§ **STATED EXERCISE 1**
List, in order, every value that the worked probability problems print on a line beginning "## [1]".
§ **STATED EXERCISE 2**
Continue the worked probability problems from the point where they stop.

Problem 1

1.1

(Bayesian): A new credit scoring system has been developed to predict the likelihood of loan defaults. The system has a 90% sensitivity, meaning that it correctly identifies 90% of those who will default on their loans as postive. It also has a 95% specificity, meaning that it correctly identifies 95% of those who will not default as not defaulting. The default rate among borrowers is 2%.

1.1.a

Given these prevalence, sensitivity, and specificity estimates, what is the probability that a borrower flagged by the system as likely to default will actually default?

The fast way…

.90*.02 / (.9*.02+.05*.98)

## [1] 0.2686567

Detailed…*

#A=Default_Forecasted
#B=Default
#We want P(B|A) = P(A|B) x P(B) / [P(A|B) x P(B) + P(A|B') x P(B')]
P_B=prev=.02
P_not_B=1-P_B
P_A_given_B=sens=.9
P_not_A_given_not_B=spec=.95
P_A_given_not_B=1-.95 #complement of specificity, they add to 1

(Default_Positive=Result=P_A_given_B=sens*P_B / ((P_A_given_B=sens*P_B)+P_A_given_not_B*P_not_B))

## [1] 0.2686567

1.1.b

If the average loss per defaulted loan is 200,000 and the cost to run the credit scoring test on each borrower is 500, what is the total first-year cost for evaluating 10,000 borrowers?

options(scipen = 999)
loss=200000
borrowers=10000
cost_per_test=500

#Estimate defaulters and non-defaulters
defaulters=0.02*borrowers
non_defaulters=10000-defaulters

#Estimate those funded / not funded by mistake
defaulters_funded=.1*defaulters
non_defaulters_not_funded=0.05*non_defaulters



total_cost=(defaulters_funded*loss+500*borrowers)
#define a profit function, say an average of $10000 per loan
opportunity_cost=non_defaulters_not_funded*10000
costs=c(total_cost, opportunity_cost)
names(costs)=c("measurable costs", "opportunity cost @ 20K per loan")
costs

##                measurable costs opportunity cost @ 20K per loan 
##                         9000000                         4900000

1.2

(Binomial): The probability that a stock will pay a dividend in any given quarter is 0.7. What is the probability that the stock pays dividends exactly 6 times in 8 quarters? What is the probability that it pays dividends 6 or more times? What is the probability that it pays dividends fewer than 6 times? What is the expected number of dividend payments over 8 quarters? What is the standard deviation?

myB=function(low, high,N,pi){
  sum(dbinom(low:high, N,pi))
}
N=8
pi=.7
myB(6,6,N,pi)

## [1] 0.2964755

myB(6,8,N,pi)

## [1] 0.5517738

myB(0,5,N,pi)

## [1] 0.4482262

print(c(EX=N*pi, SDX=sqrt(N*pi*(1-pi))))

§ **DATA SEGMENT**
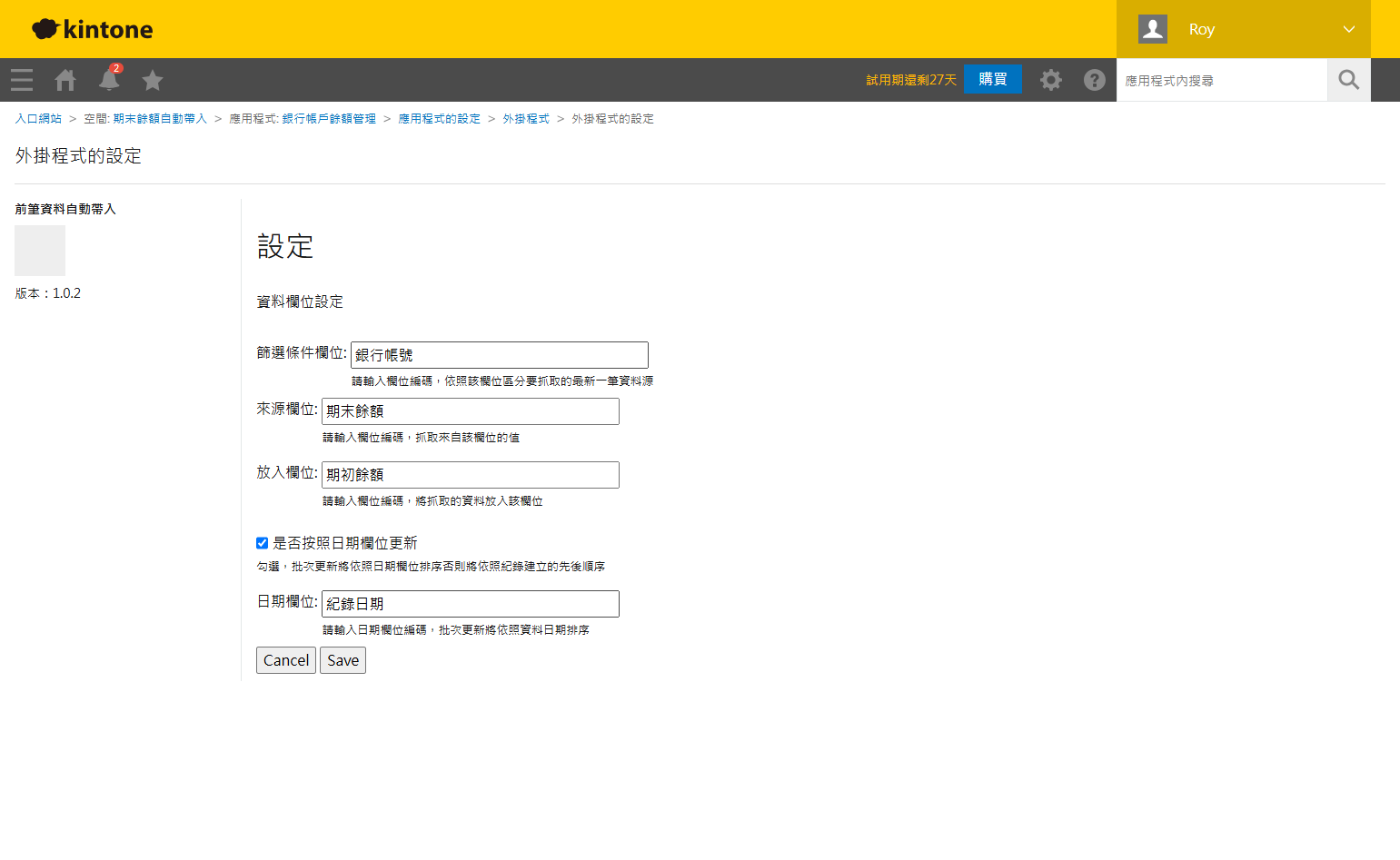Open the settings gear icon

1051,80
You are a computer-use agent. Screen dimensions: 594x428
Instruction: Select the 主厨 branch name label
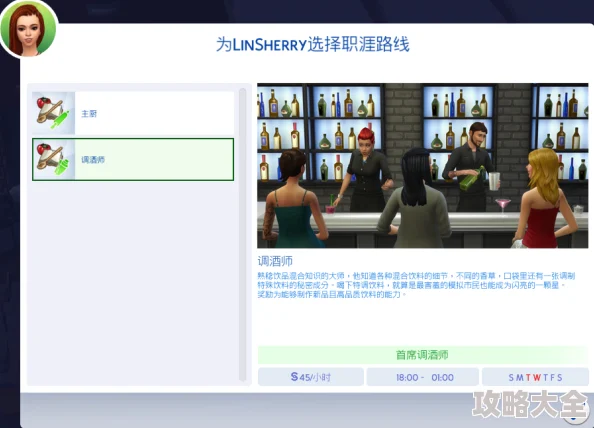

§ **ANSWER 1**
0.2686567, 0.2686567, 0.2964755, 0.5517738, 0.4482262

§ **ANSWER 2**
##       EX      SDX 
## 5.600000 1.296148

1.3

(Poisson): A financial analyst notices that there are an average of 12 trading days each month when a certain stock’s price increases by more than 2%. What is the probability that exactly 4 such days occur in a given month? What is the probability that more than 12 such days occur in a given month? How many such days would you expect in a 6-month period? What is the standard deviation of the number of such days? If an investment strategy requires at least 70 days of such price increases in a year for profitability, what is the percent utilization and what are your recommendations?

myP=function(low,high,lambda, t){
  sum(dpois(low:high, lambda*t))
}

lambda=12
t=1

myP(4,4,lambda,t)

## [1] 0.005308599

myP(13,1000, lambda,t)

## [1] 0.4240348

print(c(EX=lambda*6, SDX=sqrt(lambda*6)))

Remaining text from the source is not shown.